▶ **About this exercise**
The whole listing must be returned exactly, with no line missing.
= = = = = = =
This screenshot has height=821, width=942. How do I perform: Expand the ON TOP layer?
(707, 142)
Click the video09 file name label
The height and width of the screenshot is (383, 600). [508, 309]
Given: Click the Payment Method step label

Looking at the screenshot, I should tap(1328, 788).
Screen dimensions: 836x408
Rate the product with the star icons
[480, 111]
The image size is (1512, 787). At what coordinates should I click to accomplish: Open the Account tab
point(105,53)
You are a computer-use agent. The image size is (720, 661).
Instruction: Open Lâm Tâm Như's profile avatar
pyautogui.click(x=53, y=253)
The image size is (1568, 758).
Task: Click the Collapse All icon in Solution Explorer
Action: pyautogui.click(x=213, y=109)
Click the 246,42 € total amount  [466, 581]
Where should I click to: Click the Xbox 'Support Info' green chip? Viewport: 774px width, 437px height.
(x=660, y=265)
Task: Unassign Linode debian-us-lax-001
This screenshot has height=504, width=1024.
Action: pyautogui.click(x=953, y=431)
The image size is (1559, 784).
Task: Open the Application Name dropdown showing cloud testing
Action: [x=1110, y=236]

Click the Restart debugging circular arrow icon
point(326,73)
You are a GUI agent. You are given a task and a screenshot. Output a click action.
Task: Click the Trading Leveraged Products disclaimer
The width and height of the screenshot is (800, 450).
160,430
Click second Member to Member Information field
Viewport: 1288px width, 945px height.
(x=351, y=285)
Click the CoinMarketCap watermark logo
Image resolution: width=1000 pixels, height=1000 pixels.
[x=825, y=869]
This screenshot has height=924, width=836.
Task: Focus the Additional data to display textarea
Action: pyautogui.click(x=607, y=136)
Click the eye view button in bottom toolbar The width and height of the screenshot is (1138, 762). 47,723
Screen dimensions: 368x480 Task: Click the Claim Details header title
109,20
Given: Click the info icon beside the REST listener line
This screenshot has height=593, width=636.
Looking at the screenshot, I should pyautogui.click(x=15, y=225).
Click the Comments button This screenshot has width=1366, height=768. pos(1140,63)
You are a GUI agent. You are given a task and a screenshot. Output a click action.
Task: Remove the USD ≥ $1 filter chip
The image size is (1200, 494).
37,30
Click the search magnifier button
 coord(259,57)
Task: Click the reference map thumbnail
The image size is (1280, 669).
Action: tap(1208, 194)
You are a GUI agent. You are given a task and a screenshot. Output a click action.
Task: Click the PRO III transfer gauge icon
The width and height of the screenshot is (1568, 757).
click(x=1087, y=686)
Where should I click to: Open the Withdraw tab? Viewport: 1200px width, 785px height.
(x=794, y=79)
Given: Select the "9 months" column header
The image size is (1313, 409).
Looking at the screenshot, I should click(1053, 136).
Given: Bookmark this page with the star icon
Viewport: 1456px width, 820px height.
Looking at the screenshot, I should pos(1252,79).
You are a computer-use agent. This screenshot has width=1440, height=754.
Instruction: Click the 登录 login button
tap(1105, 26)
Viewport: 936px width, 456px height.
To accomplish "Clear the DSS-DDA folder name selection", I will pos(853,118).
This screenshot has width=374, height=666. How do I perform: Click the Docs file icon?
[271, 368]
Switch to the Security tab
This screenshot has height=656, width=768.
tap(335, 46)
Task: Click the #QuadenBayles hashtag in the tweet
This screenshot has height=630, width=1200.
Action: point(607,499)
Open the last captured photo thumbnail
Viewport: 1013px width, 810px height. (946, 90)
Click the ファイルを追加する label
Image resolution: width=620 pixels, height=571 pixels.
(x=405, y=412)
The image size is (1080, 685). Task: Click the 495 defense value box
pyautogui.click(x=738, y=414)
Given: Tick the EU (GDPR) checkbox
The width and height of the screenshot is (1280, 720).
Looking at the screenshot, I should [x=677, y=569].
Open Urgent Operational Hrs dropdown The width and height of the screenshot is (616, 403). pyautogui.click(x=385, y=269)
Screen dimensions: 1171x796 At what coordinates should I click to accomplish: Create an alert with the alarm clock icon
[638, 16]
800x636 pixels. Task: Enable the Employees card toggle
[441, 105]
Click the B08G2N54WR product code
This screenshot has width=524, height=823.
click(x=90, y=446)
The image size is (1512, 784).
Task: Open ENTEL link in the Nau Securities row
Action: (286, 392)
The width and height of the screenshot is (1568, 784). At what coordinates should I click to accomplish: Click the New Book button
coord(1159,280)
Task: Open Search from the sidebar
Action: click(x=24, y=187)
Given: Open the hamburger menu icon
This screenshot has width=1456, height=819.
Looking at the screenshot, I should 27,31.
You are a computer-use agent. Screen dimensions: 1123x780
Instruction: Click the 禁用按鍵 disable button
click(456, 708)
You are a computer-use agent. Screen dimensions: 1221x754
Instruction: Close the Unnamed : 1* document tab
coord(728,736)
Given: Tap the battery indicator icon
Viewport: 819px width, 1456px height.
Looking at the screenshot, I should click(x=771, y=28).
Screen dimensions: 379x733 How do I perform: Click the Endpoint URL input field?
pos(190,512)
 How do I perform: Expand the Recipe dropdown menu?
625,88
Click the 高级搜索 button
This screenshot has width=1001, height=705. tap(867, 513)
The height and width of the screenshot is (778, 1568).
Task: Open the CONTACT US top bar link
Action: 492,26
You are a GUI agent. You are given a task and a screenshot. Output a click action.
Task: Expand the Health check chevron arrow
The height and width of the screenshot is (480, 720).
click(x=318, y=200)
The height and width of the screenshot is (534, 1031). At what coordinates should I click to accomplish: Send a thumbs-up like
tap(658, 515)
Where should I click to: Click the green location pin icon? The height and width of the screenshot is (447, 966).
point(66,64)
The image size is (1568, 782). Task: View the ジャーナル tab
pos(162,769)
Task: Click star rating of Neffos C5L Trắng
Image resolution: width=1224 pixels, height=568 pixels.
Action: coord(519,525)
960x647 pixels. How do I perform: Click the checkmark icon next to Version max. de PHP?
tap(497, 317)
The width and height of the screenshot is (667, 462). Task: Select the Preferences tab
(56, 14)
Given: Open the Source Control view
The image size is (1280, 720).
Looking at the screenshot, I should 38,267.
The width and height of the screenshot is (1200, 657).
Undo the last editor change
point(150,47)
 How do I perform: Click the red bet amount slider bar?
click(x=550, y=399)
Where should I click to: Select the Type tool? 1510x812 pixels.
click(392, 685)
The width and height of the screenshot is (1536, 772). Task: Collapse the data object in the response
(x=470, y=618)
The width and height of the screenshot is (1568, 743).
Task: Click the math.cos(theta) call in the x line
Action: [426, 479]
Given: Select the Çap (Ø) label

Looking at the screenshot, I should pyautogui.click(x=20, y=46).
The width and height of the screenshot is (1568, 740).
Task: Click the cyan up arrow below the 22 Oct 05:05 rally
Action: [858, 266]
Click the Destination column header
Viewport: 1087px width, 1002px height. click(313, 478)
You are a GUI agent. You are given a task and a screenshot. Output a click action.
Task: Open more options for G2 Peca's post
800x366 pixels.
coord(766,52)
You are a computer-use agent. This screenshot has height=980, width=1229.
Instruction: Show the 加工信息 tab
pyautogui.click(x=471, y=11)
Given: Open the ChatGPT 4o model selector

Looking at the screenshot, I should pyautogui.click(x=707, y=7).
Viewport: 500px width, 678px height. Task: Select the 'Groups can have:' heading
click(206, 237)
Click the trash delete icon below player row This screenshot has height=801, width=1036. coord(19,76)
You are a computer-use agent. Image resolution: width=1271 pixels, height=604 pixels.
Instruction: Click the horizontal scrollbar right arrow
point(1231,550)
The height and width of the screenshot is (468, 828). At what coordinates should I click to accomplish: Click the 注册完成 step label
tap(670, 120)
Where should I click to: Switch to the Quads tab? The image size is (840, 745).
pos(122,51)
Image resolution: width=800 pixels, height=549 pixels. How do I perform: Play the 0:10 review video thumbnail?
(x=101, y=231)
= = = = = = =
▶ **Reply**
This screenshot has height=821, width=942. How do I perform: Expand the ON TOP layer?
(707, 142)
Click the video09 file name label
The height and width of the screenshot is (383, 600). [508, 309]
Given: Click the Payment Method step label

Looking at the screenshot, I should tap(1328, 788).
Screen dimensions: 836x408
Rate the product with the star icons
[480, 111]
The image size is (1512, 787). At what coordinates should I click to accomplish: Open the Account tab
point(105,53)
You are a computer-use agent. The image size is (720, 661).
Instruction: Open Lâm Tâm Như's profile avatar
pyautogui.click(x=53, y=253)
The image size is (1568, 758).
Task: Click the Collapse All icon in Solution Explorer
Action: pyautogui.click(x=213, y=109)
Click the 246,42 € total amount  [466, 581]
Where should I click to: Click the Xbox 'Support Info' green chip? Viewport: 774px width, 437px height.
(x=660, y=265)
Task: Unassign Linode debian-us-lax-001
This screenshot has height=504, width=1024.
Action: pyautogui.click(x=953, y=431)
The image size is (1559, 784).
Task: Open the Application Name dropdown showing cloud testing
Action: [x=1110, y=236]

Click the Restart debugging circular arrow icon
point(326,73)
You are a GUI agent. You are given a task and a screenshot. Output a click action.
Task: Click the Trading Leveraged Products disclaimer
The width and height of the screenshot is (800, 450).
160,430
Click second Member to Member Information field
Viewport: 1288px width, 945px height.
(x=351, y=285)
Click the CoinMarketCap watermark logo
Image resolution: width=1000 pixels, height=1000 pixels.
[x=825, y=869]
This screenshot has height=924, width=836.
Task: Focus the Additional data to display textarea
Action: pyautogui.click(x=607, y=136)
Click the eye view button in bottom toolbar The width and height of the screenshot is (1138, 762). 47,723
Screen dimensions: 368x480 Task: Click the Claim Details header title
109,20
Given: Click the info icon beside the REST listener line
This screenshot has height=593, width=636.
Looking at the screenshot, I should pyautogui.click(x=15, y=225).
Click the Comments button This screenshot has width=1366, height=768. pos(1140,63)
You are a GUI agent. You are given a task and a screenshot. Output a click action.
Task: Remove the USD ≥ $1 filter chip
The image size is (1200, 494).
37,30
Click the search magnifier button
 coord(259,57)
Task: Click the reference map thumbnail
The image size is (1280, 669).
Action: tap(1208, 194)
You are a GUI agent. You are given a task and a screenshot. Output a click action.
Task: Click the PRO III transfer gauge icon
The width and height of the screenshot is (1568, 757).
click(x=1087, y=686)
Where should I click to: Open the Withdraw tab? Viewport: 1200px width, 785px height.
(x=794, y=79)
Given: Select the "9 months" column header
The image size is (1313, 409).
Looking at the screenshot, I should click(1053, 136).
Given: Bookmark this page with the star icon
Viewport: 1456px width, 820px height.
Looking at the screenshot, I should pos(1252,79).
You are a computer-use agent. This screenshot has width=1440, height=754.
Instruction: Click the 登录 login button
tap(1105, 26)
Viewport: 936px width, 456px height.
To accomplish "Clear the DSS-DDA folder name selection", I will pos(853,118).
This screenshot has width=374, height=666. How do I perform: Click the Docs file icon?
[271, 368]
Switch to the Security tab
This screenshot has height=656, width=768.
tap(335, 46)
Task: Click the #QuadenBayles hashtag in the tweet
This screenshot has height=630, width=1200.
Action: point(607,499)
Open the last captured photo thumbnail
Viewport: 1013px width, 810px height. (946, 90)
Click the ファイルを追加する label
Image resolution: width=620 pixels, height=571 pixels.
(x=405, y=412)
The image size is (1080, 685). Task: Click the 495 defense value box
pyautogui.click(x=738, y=414)
Given: Tick the EU (GDPR) checkbox
The width and height of the screenshot is (1280, 720).
Looking at the screenshot, I should [x=677, y=569].
Open Urgent Operational Hrs dropdown The width and height of the screenshot is (616, 403). pyautogui.click(x=385, y=269)
Screen dimensions: 1171x796 At what coordinates should I click to accomplish: Create an alert with the alarm clock icon
[638, 16]
800x636 pixels. Task: Enable the Employees card toggle
[441, 105]
Click the B08G2N54WR product code
This screenshot has width=524, height=823.
click(x=90, y=446)
The image size is (1512, 784).
Task: Open ENTEL link in the Nau Securities row
Action: (286, 392)
The width and height of the screenshot is (1568, 784). At what coordinates should I click to accomplish: Click the New Book button
coord(1159,280)
Task: Open Search from the sidebar
Action: click(x=24, y=187)
Given: Open the hamburger menu icon
This screenshot has width=1456, height=819.
Looking at the screenshot, I should 27,31.
You are a computer-use agent. Screen dimensions: 1123x780
Instruction: Click the 禁用按鍵 disable button
click(456, 708)
You are a computer-use agent. Screen dimensions: 1221x754
Instruction: Close the Unnamed : 1* document tab
coord(728,736)
Given: Tap the battery indicator icon
Viewport: 819px width, 1456px height.
Looking at the screenshot, I should click(x=771, y=28).
Screen dimensions: 379x733 How do I perform: Click the Endpoint URL input field?
pos(190,512)
 How do I perform: Expand the Recipe dropdown menu?
625,88
Click the 高级搜索 button
This screenshot has width=1001, height=705. tap(867, 513)
The height and width of the screenshot is (778, 1568).
Task: Open the CONTACT US top bar link
Action: 492,26
You are a GUI agent. You are given a task and a screenshot. Output a click action.
Task: Expand the Health check chevron arrow
The height and width of the screenshot is (480, 720).
click(x=318, y=200)
The height and width of the screenshot is (534, 1031). At what coordinates should I click to accomplish: Send a thumbs-up like
tap(658, 515)
Where should I click to: Click the green location pin icon? The height and width of the screenshot is (447, 966).
point(66,64)
The image size is (1568, 782). Task: View the ジャーナル tab
pos(162,769)
Task: Click star rating of Neffos C5L Trắng
Image resolution: width=1224 pixels, height=568 pixels.
Action: coord(519,525)
960x647 pixels. How do I perform: Click the checkmark icon next to Version max. de PHP?
tap(497, 317)
The width and height of the screenshot is (667, 462). Task: Select the Preferences tab
(56, 14)
Given: Open the Source Control view
The image size is (1280, 720).
Looking at the screenshot, I should 38,267.
The width and height of the screenshot is (1200, 657).
Undo the last editor change
point(150,47)
 How do I perform: Click the red bet amount slider bar?
click(x=550, y=399)
Where should I click to: Select the Type tool? 1510x812 pixels.
click(392, 685)
The width and height of the screenshot is (1536, 772). Task: Collapse the data object in the response
(x=470, y=618)
The width and height of the screenshot is (1568, 743).
Task: Click the math.cos(theta) call in the x line
Action: [426, 479]
Given: Select the Çap (Ø) label

Looking at the screenshot, I should pyautogui.click(x=20, y=46).
The width and height of the screenshot is (1568, 740).
Task: Click the cyan up arrow below the 22 Oct 05:05 rally
Action: [858, 266]
Click the Destination column header
Viewport: 1087px width, 1002px height. click(313, 478)
You are a GUI agent. You are given a task and a screenshot. Output a click action.
Task: Open more options for G2 Peca's post
800x366 pixels.
coord(766,52)
You are a computer-use agent. This screenshot has height=980, width=1229.
Instruction: Show the 加工信息 tab
pyautogui.click(x=471, y=11)
Given: Open the ChatGPT 4o model selector

Looking at the screenshot, I should pyautogui.click(x=707, y=7).
Viewport: 500px width, 678px height. Task: Select the 'Groups can have:' heading
click(206, 237)
Click the trash delete icon below player row This screenshot has height=801, width=1036. coord(19,76)
You are a computer-use agent. Image resolution: width=1271 pixels, height=604 pixels.
Instruction: Click the horizontal scrollbar right arrow
point(1231,550)
The height and width of the screenshot is (468, 828). At what coordinates should I click to accomplish: Click the 注册完成 step label
tap(670, 120)
Where should I click to: Switch to the Quads tab? The image size is (840, 745).
pos(122,51)
Image resolution: width=800 pixels, height=549 pixels. How do I perform: Play the 0:10 review video thumbnail?
(x=101, y=231)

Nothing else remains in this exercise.